The educator selects or creates a simulation designed to help students develop empathy. The educator facilitates student participation in the simulation and engages students in a reflective debrief of the experience.
A simulation is an instructional practice that engages students in a role-playing scenario. Each student takes on a given role, and together they participate in a simulated real-world event or activity. Simulations do not need to be complicated, but every student should have a role and the opportunity to participate in a sustained role-playing experience.
Simulations can be used to introduce a topic or launch a unit of study. For example, a study of immigration might begin with a simulation of the immigration process experienced by the millions of people who came through Ellis Island during its peak years. Roles could include immigration officers, doctors, legal inspectors, a currency exchange teller, ferry boat captain, and railroad ticket seller as well as individual immigrants, all with specific character profiles for students to inhabit. As another example, a landmine simulation could be used to introduce the global issue of landmines. Students would walk across a designated area and enact an assigned role of being injured, killed, or surviving to bring landmine statistics to life.
Simulations also work well as culminating experiences, challenging students to apply their learning in a meaningful context. For example, in a courtroom simulation students would play the roles of plaintiff, defendant, attorneys, witnesses, judge, and jury. Another example is a task force simulation where students take on the perspectives of different stakeholders coming together to discuss a significant issue or solve a problem.
Creating a classroom environment where diverse perspectives—especially those that are significantly different from the students’ own—are valued and integrated into the learning experience helps students develop empathy. Simulations give students the opportunity to take on the role of another person and embody a perspective different from their own, which helps them understand the thoughts, feelings, and motivations of others. Putting themselves in another person’s shoes, imagining what it would be like to experience the situation from that person’s perspective, and acting on those imagined thoughts and feelings helps students develop greater empathy. Simulations also require students to engage in collaboration and problem-solving, working together with students from various cultural backgrounds and learning about each other’s cultural norms in the process.
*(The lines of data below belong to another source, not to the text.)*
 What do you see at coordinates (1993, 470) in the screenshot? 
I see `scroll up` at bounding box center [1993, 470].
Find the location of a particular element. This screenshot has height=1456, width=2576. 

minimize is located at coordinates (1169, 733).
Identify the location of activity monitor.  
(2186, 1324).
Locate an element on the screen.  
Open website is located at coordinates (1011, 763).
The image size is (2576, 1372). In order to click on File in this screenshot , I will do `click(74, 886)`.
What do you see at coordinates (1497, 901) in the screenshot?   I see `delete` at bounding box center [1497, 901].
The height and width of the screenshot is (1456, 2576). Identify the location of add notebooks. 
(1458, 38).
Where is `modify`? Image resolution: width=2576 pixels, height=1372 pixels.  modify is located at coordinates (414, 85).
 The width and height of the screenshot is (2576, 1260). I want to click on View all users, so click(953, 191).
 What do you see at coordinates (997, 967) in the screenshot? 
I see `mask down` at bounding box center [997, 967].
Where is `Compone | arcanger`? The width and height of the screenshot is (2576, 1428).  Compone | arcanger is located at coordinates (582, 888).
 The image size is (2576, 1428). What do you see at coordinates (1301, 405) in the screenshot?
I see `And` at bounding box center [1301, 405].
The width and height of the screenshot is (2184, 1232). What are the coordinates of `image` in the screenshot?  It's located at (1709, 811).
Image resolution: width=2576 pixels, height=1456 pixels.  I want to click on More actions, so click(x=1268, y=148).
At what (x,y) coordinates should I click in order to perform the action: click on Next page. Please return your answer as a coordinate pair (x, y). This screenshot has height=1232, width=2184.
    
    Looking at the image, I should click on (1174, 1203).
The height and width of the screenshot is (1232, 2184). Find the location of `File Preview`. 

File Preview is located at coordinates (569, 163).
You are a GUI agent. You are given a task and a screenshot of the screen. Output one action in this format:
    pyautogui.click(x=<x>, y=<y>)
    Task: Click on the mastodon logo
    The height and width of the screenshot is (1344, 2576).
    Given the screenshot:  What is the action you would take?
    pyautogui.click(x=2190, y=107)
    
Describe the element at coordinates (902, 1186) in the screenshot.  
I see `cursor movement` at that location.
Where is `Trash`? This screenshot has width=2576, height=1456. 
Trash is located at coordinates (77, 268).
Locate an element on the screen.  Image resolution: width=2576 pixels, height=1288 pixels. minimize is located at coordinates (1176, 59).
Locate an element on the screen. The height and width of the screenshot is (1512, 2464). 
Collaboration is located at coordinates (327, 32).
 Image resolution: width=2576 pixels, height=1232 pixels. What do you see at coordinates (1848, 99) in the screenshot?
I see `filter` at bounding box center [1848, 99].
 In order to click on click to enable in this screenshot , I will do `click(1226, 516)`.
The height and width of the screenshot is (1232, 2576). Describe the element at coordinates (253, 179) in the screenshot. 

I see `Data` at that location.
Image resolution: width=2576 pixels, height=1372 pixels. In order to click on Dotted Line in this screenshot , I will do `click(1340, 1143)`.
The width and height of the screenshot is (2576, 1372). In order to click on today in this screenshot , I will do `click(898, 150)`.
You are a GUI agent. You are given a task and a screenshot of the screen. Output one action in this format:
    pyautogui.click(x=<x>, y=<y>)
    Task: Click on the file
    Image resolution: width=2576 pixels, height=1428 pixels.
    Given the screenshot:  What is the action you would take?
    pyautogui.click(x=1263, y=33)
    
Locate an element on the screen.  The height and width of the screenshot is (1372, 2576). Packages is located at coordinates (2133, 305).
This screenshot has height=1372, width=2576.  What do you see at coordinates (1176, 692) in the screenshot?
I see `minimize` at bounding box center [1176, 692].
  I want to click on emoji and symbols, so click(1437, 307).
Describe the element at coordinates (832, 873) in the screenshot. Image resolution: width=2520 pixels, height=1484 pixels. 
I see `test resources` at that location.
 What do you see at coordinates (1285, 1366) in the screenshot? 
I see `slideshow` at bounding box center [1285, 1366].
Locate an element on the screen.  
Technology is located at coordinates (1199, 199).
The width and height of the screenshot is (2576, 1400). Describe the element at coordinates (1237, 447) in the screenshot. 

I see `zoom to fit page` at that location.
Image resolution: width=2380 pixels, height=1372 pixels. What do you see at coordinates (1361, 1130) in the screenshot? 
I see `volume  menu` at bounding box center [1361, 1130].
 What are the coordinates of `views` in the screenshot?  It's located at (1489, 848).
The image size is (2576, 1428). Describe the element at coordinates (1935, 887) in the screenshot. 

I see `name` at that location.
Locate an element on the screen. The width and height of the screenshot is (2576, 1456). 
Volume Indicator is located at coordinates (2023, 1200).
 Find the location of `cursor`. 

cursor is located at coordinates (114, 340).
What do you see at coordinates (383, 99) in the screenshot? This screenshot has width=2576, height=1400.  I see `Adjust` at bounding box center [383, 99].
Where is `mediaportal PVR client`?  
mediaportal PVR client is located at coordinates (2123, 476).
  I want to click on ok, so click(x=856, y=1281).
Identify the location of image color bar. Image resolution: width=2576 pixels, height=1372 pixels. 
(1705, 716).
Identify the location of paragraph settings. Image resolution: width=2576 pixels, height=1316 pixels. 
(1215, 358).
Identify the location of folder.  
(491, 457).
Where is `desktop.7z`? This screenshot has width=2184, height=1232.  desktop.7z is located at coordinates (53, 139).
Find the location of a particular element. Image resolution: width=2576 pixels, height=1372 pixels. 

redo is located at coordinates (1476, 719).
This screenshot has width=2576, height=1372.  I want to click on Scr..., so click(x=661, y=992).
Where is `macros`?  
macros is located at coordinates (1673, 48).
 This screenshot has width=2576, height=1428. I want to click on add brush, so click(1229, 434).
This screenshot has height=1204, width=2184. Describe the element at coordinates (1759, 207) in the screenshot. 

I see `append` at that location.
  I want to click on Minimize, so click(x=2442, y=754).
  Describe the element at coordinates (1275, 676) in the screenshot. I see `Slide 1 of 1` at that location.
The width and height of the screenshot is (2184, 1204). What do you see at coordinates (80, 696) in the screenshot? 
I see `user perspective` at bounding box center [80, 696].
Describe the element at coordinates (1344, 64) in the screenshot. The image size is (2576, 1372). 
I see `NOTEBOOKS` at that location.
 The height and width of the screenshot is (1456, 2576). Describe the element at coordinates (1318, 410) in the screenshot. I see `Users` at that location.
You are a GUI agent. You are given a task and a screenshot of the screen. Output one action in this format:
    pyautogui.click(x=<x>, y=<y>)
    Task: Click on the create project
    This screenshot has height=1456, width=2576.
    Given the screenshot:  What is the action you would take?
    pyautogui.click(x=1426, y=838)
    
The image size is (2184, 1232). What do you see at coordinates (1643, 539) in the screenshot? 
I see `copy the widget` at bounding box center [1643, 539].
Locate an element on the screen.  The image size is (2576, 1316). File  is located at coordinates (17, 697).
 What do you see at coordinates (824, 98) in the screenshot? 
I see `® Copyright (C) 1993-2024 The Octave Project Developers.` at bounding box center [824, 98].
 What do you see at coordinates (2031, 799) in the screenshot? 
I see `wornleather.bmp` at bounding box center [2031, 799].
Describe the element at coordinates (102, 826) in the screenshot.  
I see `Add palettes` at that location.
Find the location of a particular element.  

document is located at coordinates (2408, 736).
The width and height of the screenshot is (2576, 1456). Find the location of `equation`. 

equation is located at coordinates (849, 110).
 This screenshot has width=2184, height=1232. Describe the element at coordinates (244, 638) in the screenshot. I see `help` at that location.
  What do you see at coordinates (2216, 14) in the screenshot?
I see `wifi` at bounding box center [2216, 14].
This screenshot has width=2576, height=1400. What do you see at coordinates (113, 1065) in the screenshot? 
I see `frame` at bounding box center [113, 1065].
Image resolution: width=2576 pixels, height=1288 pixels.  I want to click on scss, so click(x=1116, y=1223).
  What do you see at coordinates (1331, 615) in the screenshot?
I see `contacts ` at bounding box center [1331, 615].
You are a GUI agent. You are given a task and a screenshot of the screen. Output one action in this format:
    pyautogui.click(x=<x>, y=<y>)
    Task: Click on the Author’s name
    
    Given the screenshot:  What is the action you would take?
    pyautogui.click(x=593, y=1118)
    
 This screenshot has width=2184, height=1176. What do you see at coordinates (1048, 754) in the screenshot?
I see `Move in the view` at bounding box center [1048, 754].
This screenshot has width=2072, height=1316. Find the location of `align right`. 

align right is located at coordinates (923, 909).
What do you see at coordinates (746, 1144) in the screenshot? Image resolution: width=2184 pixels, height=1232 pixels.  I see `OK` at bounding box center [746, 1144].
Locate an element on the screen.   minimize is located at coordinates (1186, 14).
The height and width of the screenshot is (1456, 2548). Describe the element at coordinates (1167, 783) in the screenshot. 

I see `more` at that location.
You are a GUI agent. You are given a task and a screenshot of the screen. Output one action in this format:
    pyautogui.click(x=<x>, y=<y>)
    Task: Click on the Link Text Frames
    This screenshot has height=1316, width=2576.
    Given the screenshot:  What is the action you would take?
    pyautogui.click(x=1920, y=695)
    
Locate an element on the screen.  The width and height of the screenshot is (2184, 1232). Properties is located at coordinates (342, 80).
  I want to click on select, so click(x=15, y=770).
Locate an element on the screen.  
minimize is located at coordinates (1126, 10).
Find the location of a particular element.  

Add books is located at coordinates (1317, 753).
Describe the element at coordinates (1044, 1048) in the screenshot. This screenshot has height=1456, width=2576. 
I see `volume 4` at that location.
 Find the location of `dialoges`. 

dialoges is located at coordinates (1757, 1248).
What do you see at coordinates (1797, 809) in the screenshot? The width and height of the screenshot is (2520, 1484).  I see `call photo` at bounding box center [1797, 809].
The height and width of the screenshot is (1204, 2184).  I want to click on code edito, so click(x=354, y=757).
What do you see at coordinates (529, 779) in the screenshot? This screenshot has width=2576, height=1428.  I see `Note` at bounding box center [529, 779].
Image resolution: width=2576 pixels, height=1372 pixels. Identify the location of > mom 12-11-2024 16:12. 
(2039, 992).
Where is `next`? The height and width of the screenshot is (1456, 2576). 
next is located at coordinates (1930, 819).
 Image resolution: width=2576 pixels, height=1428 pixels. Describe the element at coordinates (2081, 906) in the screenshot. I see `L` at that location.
Empathy is a critical component of global competence (see the Resources section for more information). The ability to empathize with the thoughts, feelings, and perspectives of others is key to effective communication and collaboration. Given the complexities of life in a globalized society, where local actions have a global impact and the challenges we face can only be solved through cooperative action, empathy guides us to communicate and collaborate from a place of greater understanding and respect, for the good of all (see the Start Empathy Toolkit in the Resources section).
Classroom simulations are a best-practice pedagogical strategy that involve active, student-centered, and collaborative learning (Zemelman, Daniels, and Hyde, 2005). As an example of project-based learning and assessment, simulations are highly motivating and engaging for students (Khattri, Kane, and Reeve, 1995).
A simulation is an authentic instructional method that engages students in the construction of knowledge (Newmann and Wehlage, 1993; Newmann, King, and Carmichael, 2007). Simulations provide an authentic learning environment where students are able to “explore, squareuss, and meaningfully construct concepts and relationships in contexts that involve real-world problems and projects that are relevant to the learner” (Bransford, Brown, and Cocking, 1999). Simulations have been shown to have a positive effect on student learning and achievement (Hattie, 2009). They have also been shown to foster greater global citizenship in terms of cross-cultural understanding and awareness, responsibility for world problems, and trust in the international system (Myers, 2012).
Global competence refers to the knowledge, skills, and dispositions individuals need to be successful in today’s interconnected world and to be fully engaged in and act on issues of global significance. The Global Competence Task Force defined globally competent individuals as “those who use their knowledge and skills to investigate the world beyond their immediate environment, recognize their own and others’ perspectives, communicate their ideas effectively with diverse audiences, and translate their ideas into appropriate actions” (see link below).
The items in this following section detail what must be submitted for evaluation. To earn this micro-credential, you must receive a passing evaluation for Parts 1 and 3 and a “Yes” for Part 2.
(500-word limit total):
Please submit a video or audio recording of students participating in the reflective debrief after the simulation (maximum length: three minutes) OR written reflections from three to five different students that demonstrate how your implementation of the simulation helped students develop greater empathy (maximum length: three pages).